Work task: Among the records below, find the lines containing "heading" and state only how many there are.
################
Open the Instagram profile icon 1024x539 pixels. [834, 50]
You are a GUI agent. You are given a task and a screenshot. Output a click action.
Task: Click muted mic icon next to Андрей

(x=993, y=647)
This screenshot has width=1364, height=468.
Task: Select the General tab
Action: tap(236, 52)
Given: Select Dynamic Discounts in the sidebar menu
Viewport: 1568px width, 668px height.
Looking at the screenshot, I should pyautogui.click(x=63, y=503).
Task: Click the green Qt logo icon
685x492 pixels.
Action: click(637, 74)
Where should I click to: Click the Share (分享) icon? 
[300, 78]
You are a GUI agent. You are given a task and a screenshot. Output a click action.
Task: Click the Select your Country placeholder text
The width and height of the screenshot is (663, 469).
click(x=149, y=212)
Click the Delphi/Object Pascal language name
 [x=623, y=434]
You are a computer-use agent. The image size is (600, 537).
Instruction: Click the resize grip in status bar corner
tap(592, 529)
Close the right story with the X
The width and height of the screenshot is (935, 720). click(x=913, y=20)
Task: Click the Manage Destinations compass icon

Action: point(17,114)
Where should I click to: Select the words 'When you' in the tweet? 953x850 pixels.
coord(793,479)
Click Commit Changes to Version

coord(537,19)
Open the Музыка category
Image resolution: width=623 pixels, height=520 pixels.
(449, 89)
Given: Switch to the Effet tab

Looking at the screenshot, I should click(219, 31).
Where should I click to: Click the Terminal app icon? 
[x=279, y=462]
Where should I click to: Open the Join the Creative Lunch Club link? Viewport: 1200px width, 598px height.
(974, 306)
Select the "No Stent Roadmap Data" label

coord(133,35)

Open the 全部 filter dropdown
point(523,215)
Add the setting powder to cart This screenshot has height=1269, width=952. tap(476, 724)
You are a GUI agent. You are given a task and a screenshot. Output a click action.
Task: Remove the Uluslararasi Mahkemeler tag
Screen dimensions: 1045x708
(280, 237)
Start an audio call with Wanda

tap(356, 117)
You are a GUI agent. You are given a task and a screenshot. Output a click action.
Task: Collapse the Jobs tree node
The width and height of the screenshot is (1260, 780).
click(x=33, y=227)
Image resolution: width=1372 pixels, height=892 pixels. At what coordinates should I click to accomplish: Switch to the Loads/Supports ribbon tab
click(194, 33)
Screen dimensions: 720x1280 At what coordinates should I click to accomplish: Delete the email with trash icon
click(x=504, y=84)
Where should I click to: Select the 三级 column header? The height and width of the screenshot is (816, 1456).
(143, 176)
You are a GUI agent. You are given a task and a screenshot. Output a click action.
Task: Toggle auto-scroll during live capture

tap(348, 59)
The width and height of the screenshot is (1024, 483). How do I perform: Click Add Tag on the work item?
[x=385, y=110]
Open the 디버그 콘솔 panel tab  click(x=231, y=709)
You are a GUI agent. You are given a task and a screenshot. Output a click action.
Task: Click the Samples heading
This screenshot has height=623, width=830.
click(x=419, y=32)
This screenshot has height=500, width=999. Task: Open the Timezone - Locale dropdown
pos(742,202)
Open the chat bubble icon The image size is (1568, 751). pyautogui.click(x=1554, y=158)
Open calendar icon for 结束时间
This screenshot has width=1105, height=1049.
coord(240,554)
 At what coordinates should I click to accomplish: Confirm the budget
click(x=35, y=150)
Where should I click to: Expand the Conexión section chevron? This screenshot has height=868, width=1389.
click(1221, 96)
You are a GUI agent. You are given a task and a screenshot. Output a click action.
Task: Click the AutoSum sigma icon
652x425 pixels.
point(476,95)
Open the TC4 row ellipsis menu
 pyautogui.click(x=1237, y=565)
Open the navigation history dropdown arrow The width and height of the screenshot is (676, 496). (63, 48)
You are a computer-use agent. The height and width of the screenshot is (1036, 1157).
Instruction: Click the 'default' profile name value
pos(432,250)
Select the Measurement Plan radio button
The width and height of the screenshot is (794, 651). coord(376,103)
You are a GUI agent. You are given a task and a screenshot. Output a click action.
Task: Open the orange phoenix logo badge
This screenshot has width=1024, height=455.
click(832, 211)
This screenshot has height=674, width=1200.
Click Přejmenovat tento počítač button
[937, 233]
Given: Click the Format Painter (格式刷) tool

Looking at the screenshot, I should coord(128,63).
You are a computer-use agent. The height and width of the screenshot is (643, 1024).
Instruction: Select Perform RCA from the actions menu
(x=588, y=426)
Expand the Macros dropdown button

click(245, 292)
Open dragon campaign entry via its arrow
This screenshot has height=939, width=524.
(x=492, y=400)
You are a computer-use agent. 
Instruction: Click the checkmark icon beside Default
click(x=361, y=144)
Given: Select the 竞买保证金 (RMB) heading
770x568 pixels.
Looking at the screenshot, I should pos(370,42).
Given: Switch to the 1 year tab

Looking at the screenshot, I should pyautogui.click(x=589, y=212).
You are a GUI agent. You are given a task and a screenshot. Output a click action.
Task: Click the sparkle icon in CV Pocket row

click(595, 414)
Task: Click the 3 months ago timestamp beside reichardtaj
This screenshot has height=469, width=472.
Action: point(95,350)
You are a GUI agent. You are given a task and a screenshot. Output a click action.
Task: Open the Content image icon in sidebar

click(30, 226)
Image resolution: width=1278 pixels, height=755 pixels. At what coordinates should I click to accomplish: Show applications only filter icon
################
Result for this task: 2